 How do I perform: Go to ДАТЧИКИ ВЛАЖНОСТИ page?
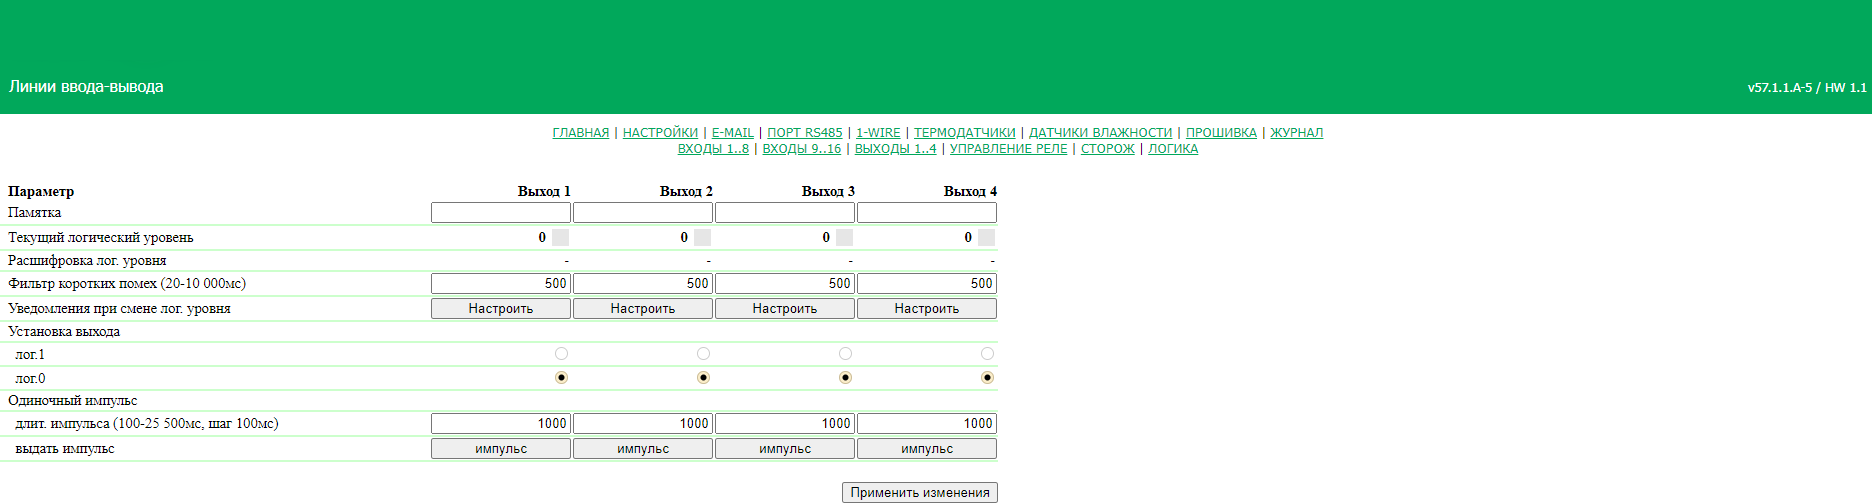click(x=1100, y=133)
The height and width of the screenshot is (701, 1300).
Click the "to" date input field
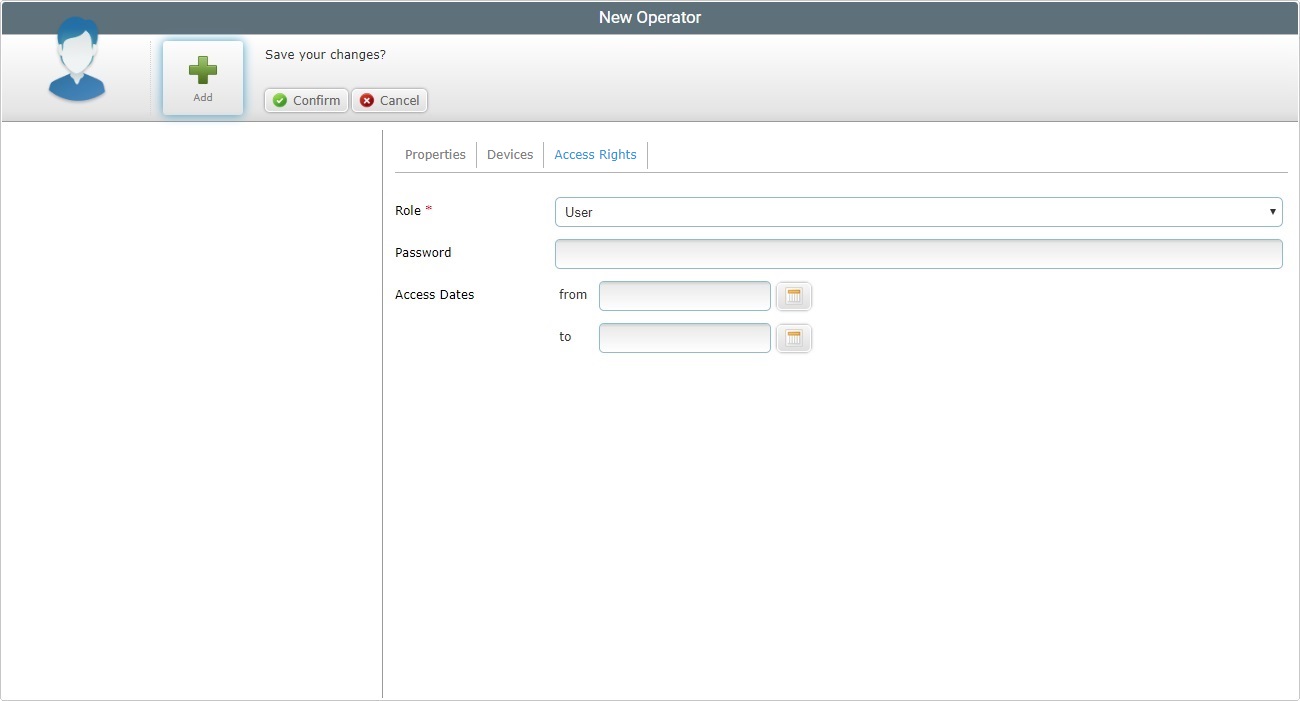coord(684,337)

[Required action] Your answer must be the full set of entries, set down exactly and without pictures.

[Problem solution]
 How do I perform: Go to ДАТЧИКИ ВЛАЖНОСТИ page?
click(x=1100, y=133)
The height and width of the screenshot is (701, 1300).
Click the "to" date input field
coord(684,337)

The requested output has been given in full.